Creamy Taco Spaghetti

A quick, crowd-pleasing one-pan pasta with seasoned beef, cheesy sauce, and black beans.
Prep Time 15 minutes
Cook Time 15 minutes
Total Time 30 minutes
Servings 6 servings

Equipment

  • large nonstick skillet
  • Saucepan
  • Colander

Ingredients
  

  • 8 ounces spaghetti
  • 1 pound ground beef
  • 1 ounce taco seasoning mix (1 packet)
  • 2/3 cup water
  • 1 tablespoon tomato paste
  • 1 10-ounce can Rotel diced tomatoes and green chiles undrained
  • 1 10.75-ounce can condensed cream of chicken soup
  • 8 ounces Velveeta cheese cut into cubes
  • 1 1/2 cups shredded cheddar or Mexican cheese blend
  • 1 15-ounce can black beans rinsed and drained
  • 2 tablespoons fresh cilantro chopped, optional

Instructions
 

  • Bring a large pot of salted water to a boil and cook the spaghetti according to package directions until al dente; drain and set aside.
  • Heat the large nonstick skillet over medium-high heat. Add the ground beef and cook, breaking it up with a spoon, until no longer pink, about 5–7 minutes; drain any excess fat.

■ Data listing:
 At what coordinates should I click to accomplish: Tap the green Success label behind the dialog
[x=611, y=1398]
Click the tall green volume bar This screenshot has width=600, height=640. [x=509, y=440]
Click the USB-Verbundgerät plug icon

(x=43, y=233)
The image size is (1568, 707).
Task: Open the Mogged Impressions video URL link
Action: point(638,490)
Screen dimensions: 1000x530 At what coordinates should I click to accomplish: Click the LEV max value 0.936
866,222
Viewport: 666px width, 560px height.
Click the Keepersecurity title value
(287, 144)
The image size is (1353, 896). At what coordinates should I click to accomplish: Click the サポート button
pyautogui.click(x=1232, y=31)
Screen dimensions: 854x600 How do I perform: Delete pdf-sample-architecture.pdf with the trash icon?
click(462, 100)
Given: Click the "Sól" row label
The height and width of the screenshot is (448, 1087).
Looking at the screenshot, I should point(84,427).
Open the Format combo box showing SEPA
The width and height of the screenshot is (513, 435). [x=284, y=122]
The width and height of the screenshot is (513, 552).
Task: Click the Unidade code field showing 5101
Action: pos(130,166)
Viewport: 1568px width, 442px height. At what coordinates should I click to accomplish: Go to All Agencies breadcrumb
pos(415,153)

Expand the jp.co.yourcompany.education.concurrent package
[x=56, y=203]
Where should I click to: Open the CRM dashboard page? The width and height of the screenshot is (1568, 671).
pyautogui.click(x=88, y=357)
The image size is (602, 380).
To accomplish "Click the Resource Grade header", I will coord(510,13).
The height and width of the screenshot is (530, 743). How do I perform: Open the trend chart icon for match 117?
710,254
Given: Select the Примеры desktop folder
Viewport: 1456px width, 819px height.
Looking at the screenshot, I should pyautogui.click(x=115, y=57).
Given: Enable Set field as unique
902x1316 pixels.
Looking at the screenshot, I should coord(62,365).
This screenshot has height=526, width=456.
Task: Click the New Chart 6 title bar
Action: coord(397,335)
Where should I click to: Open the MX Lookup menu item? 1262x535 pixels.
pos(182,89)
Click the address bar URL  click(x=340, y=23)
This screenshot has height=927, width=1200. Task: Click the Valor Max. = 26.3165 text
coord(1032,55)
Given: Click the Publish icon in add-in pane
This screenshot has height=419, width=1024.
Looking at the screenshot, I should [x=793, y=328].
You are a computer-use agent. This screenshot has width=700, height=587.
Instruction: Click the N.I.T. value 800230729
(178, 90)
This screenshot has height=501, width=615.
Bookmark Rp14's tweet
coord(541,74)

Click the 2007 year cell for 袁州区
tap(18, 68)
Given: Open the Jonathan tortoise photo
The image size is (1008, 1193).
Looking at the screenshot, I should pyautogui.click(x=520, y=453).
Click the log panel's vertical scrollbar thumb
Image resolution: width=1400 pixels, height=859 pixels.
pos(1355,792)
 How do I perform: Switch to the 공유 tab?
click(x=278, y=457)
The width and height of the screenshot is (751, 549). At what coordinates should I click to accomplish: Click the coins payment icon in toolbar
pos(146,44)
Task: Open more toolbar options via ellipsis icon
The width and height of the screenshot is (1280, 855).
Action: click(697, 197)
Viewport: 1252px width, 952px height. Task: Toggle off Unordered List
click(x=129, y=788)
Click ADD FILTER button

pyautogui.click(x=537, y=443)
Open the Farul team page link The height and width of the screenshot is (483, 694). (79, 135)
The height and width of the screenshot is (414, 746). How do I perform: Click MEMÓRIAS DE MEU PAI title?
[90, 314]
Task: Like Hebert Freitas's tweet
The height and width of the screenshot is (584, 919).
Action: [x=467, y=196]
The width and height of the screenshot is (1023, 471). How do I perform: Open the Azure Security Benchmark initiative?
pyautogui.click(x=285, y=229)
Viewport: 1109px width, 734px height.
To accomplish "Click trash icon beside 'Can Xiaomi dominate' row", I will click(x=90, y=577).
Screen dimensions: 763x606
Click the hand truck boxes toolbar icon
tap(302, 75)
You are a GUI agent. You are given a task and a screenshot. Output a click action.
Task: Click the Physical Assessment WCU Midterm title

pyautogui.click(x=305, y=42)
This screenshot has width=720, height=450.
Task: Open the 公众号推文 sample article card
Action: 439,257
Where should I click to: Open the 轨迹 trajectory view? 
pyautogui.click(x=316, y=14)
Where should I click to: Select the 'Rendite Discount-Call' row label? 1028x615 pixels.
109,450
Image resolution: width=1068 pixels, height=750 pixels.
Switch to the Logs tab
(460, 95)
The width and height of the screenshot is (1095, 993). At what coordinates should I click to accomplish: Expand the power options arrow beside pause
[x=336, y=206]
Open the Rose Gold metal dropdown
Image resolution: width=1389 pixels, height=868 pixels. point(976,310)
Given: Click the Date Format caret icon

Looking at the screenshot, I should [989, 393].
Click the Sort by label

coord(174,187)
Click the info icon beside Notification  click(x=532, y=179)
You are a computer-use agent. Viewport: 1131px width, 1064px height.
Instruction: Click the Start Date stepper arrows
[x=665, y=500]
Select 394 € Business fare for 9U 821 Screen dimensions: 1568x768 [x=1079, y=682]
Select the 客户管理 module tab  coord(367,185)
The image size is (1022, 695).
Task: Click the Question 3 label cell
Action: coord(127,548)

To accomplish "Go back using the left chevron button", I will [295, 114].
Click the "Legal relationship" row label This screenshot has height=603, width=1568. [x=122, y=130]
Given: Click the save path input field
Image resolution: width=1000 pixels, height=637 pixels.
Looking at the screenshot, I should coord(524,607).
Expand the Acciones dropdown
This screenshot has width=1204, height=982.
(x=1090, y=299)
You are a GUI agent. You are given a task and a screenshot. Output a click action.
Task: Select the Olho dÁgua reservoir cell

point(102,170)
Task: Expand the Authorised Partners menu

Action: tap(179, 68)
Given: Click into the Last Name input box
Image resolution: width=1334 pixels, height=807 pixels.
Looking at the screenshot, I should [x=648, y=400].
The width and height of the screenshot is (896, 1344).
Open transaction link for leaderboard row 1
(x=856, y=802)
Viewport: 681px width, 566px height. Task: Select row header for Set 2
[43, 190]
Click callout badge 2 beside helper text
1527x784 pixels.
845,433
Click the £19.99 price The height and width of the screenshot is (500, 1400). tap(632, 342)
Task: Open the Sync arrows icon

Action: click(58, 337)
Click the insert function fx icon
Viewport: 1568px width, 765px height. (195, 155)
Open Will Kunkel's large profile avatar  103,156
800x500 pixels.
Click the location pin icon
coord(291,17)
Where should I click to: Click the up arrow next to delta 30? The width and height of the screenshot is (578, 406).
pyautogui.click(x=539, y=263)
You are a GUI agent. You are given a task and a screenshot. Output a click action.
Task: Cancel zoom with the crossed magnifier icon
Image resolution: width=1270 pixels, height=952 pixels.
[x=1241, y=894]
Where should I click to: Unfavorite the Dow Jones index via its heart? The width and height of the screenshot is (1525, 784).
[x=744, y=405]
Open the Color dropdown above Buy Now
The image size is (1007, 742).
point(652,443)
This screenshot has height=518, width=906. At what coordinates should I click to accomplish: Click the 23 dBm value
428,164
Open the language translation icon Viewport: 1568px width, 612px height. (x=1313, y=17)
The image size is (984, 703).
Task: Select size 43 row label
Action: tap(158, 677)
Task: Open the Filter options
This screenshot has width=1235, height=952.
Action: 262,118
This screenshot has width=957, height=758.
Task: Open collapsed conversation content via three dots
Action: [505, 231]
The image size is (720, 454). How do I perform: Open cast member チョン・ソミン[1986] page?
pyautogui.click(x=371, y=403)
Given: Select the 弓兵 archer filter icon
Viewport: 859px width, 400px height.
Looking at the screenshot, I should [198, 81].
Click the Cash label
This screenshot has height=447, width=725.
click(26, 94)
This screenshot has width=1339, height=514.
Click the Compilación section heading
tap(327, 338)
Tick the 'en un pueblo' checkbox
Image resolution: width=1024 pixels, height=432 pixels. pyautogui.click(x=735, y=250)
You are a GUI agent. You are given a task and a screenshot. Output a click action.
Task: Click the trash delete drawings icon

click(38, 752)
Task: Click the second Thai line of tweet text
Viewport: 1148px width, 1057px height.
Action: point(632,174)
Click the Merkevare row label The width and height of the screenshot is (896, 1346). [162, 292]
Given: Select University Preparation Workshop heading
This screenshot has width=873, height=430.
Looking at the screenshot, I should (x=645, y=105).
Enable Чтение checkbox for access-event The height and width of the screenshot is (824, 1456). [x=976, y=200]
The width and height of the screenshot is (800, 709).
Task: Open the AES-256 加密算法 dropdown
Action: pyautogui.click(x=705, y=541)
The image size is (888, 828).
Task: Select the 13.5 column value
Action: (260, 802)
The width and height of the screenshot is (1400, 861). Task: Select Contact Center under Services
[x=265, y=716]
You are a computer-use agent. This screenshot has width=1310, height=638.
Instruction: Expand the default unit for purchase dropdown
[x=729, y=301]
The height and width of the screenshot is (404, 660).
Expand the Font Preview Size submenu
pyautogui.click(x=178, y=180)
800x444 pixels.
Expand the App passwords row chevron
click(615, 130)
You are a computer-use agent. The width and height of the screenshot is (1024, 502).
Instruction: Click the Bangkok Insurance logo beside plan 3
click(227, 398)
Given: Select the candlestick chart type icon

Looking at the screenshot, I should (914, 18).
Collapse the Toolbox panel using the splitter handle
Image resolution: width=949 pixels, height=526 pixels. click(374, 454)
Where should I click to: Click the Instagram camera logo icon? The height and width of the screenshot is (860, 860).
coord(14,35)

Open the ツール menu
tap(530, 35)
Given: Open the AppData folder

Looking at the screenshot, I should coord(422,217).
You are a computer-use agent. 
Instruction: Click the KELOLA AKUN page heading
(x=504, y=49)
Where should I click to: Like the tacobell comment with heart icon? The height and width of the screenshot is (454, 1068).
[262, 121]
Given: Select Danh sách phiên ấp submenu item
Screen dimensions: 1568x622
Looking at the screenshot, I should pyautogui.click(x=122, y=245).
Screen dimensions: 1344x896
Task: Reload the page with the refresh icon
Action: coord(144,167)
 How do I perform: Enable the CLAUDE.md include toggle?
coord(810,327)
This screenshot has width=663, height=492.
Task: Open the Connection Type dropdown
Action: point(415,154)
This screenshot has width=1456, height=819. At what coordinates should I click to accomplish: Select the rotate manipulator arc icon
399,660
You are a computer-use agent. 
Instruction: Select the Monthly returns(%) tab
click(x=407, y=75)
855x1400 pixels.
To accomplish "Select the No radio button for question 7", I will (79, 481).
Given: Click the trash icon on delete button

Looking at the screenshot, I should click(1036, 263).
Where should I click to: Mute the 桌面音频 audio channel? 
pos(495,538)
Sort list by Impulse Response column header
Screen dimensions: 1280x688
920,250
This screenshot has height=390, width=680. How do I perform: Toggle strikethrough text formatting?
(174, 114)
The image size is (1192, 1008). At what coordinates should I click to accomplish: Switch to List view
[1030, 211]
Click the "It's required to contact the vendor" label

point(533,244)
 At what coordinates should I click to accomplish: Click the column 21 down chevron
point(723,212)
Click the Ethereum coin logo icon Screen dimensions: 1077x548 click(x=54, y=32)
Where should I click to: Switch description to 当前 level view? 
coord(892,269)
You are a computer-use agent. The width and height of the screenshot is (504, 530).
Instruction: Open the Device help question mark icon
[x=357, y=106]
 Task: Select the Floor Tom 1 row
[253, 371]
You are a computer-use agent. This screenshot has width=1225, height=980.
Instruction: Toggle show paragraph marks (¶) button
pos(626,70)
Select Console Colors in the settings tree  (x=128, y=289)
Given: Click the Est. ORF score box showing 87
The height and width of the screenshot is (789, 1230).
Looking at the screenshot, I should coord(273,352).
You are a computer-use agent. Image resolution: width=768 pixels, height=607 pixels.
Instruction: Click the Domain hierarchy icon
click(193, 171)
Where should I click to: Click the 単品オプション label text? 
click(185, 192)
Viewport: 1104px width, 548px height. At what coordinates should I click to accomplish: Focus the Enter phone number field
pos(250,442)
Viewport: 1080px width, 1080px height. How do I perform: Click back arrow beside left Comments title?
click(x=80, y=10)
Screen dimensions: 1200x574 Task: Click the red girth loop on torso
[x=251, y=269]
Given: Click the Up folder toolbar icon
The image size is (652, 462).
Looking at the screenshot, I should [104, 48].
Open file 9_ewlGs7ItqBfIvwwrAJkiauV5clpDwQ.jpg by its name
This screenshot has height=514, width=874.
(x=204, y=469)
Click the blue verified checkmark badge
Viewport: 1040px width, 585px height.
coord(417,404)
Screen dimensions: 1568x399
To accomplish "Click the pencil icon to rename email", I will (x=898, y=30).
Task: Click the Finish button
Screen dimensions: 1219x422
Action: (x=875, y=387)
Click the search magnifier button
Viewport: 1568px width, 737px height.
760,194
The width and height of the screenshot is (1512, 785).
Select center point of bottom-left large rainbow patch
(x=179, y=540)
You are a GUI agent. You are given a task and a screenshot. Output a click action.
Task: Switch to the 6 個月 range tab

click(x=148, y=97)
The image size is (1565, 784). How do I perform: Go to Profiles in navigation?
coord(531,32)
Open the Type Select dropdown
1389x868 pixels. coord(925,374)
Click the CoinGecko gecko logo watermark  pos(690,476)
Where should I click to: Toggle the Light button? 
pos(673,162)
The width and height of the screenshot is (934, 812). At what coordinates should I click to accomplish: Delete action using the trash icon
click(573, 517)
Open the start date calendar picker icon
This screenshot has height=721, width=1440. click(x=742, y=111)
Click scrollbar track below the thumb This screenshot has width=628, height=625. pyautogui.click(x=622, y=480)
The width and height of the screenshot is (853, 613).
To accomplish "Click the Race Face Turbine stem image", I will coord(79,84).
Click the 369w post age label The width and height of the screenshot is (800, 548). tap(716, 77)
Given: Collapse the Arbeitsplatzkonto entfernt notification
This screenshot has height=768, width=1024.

■ Actions to take:
1. Check each statement against the taco spaghetti recipe. Answer yes or no and quote the deciding words: (a) The recipe uses 8 ounces of spaghetti. (b) The black beans are added undrained. (c) The total time is 45 minutes.
2. Continue the taco spaghetti recipe's instructions from its final step.

■ Task-by-task results:
1.
(a) Yes: "8 ounces spaghetti"
(b) No: "1 15-ounce can black beans rinsed and drained"
(c) No: "Total Time 30 minutes"

2.
  • Sprinkle the taco seasoning over the cooked beef and pour in 2/3 cup water; stir and cook over medium-high heat for 2–3 minutes until the seasoning is incorporated.
  • Stir in the tomato paste, undrained Rotel, and condensed cream of chicken soup. Add the cubed Velveeta and shredded cheddar; reduce heat to medium and cook, stirring, until all the cheese is melted and the sauce is smooth.
  • Add the drained spaghetti and rinsed black beans to the skillet; toss gently to coat the pasta in the sauce and heat through.
  • Sprinkle with chopped cilantro, if using, and serve immediately.

Notes

  • Use hot taco seasoning and hot Rotel for more spice.
  • Drain excess beef fat to reduce greasiness.